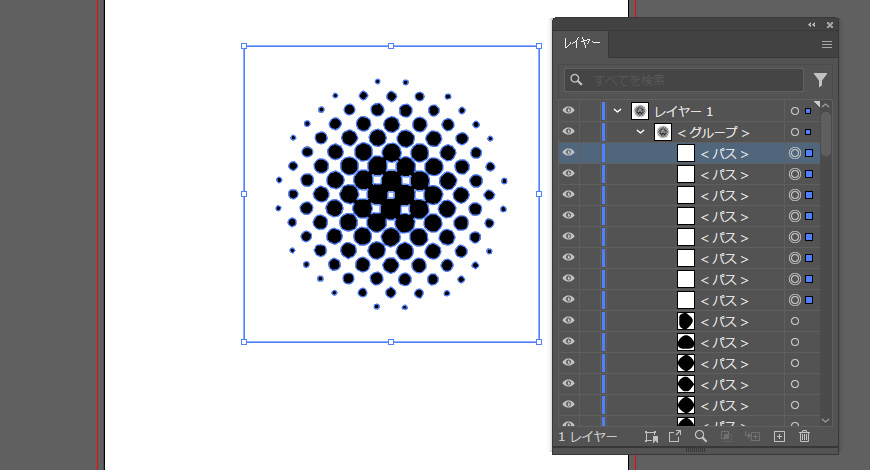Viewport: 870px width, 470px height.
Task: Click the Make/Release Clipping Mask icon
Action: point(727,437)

---

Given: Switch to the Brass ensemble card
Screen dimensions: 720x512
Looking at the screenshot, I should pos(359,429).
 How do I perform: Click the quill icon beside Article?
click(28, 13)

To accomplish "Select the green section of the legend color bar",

---

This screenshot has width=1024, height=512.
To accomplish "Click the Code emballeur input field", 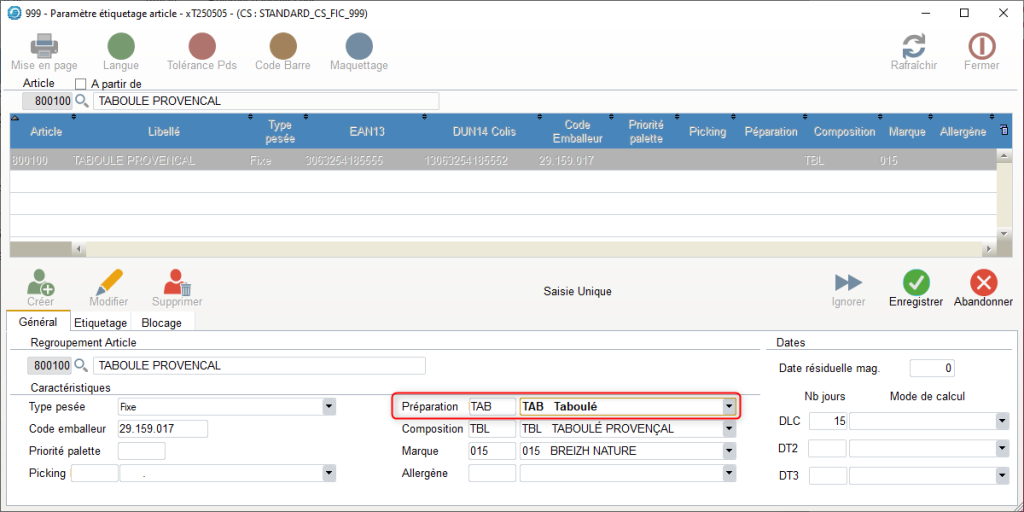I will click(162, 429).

» WORK INSTRUCTION
Every line above from the line with "Given: Switch to the Brass ensemble card" to the line with "the green section", both included, must be reproduced exactly, and no other line may appear.

» EXERCISE ANSWER
Given: Switch to the Brass ensemble card
Screen dimensions: 720x512
Looking at the screenshot, I should pos(359,429).
 How do I perform: Click the quill icon beside Article?
click(28, 13)

To accomplish "Select the green section of the legend color bar",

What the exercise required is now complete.